* Begin Reading text *
Push for Federal LGBTQ Discrimination Law Renewed with New Congress Taking Over

Next month, newly-elected Democrats will be seated in the U.S. House of Representatives, and current Minority Leader Nancy Pelosi, likely next Speaker of the House, has vowed to make a priority of establishing widespread equal rights for LGBTQ individuals – including anti-discrimination laws in the workplace. As our Los Angeles LGBTQ discrimination attorneys can explain, polling evidence shows that since the U.S. Supreme Court in 2015 ruled same sex couples are constitutionally allowed to marry, public support for LGBTQ rights has surged and religious resistance has waned. And while California and 19 other states already have anti-discrimination laws that protect LGBTQ workers, there has never been a federal equality law for these individuals. lgbtq discrimination attorney

The Obama administration did extend some protections, issuing guidelines that protected transgender students and taking the firm position that Title VII’s law regarding gender-based employment protections apply to LGBTQ people. The Trump administration summarily began tearing that all down, banning transgender people from the military, broadening religious exemptions for federal contractors who discriminate against LGBTQ people, proposing a repeal of Section 1557 that protected transgender people from health care discrimination, arguing Title VII law does NOT extend protection to transgender workers and issuing numerous executive orders effectively rolling back LGBTQ rights.

Our LGBTQ discrimination attorneys in Los Angeles and others have been fighting back in the courts, but a federal Equality Act would offer clear, decisive protections nationwide.
* End Reading text *
* Begin Information given *
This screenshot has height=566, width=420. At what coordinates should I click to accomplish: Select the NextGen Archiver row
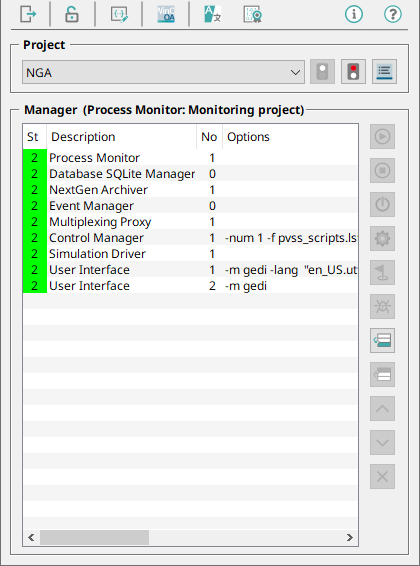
* End Information given *
* Begin Information given *
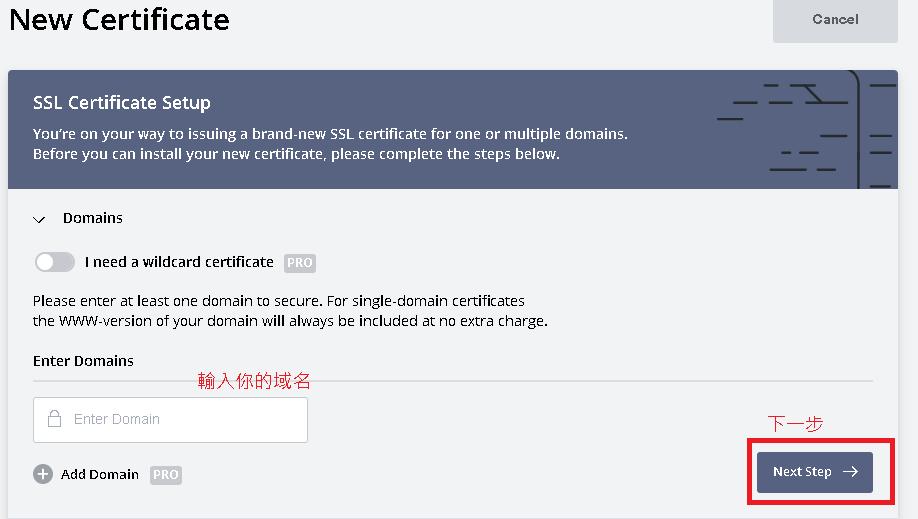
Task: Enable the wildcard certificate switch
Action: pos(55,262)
* End Information given *
* Begin Information given *
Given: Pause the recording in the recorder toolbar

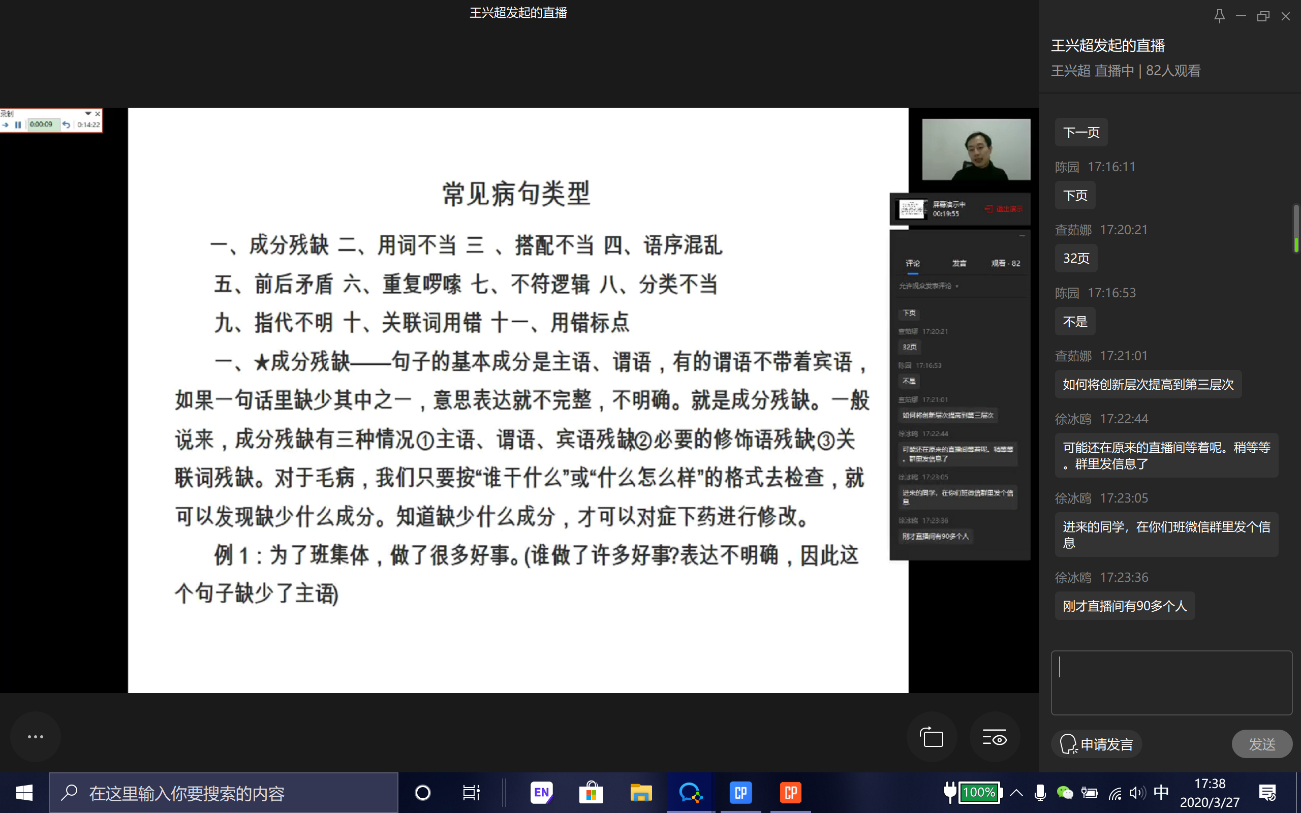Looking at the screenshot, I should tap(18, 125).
* End Information given *
In the article on a federal LGBTQ discrimination law, how many states other than California already have anti-discrimination laws that protect LGBTQ workers?

19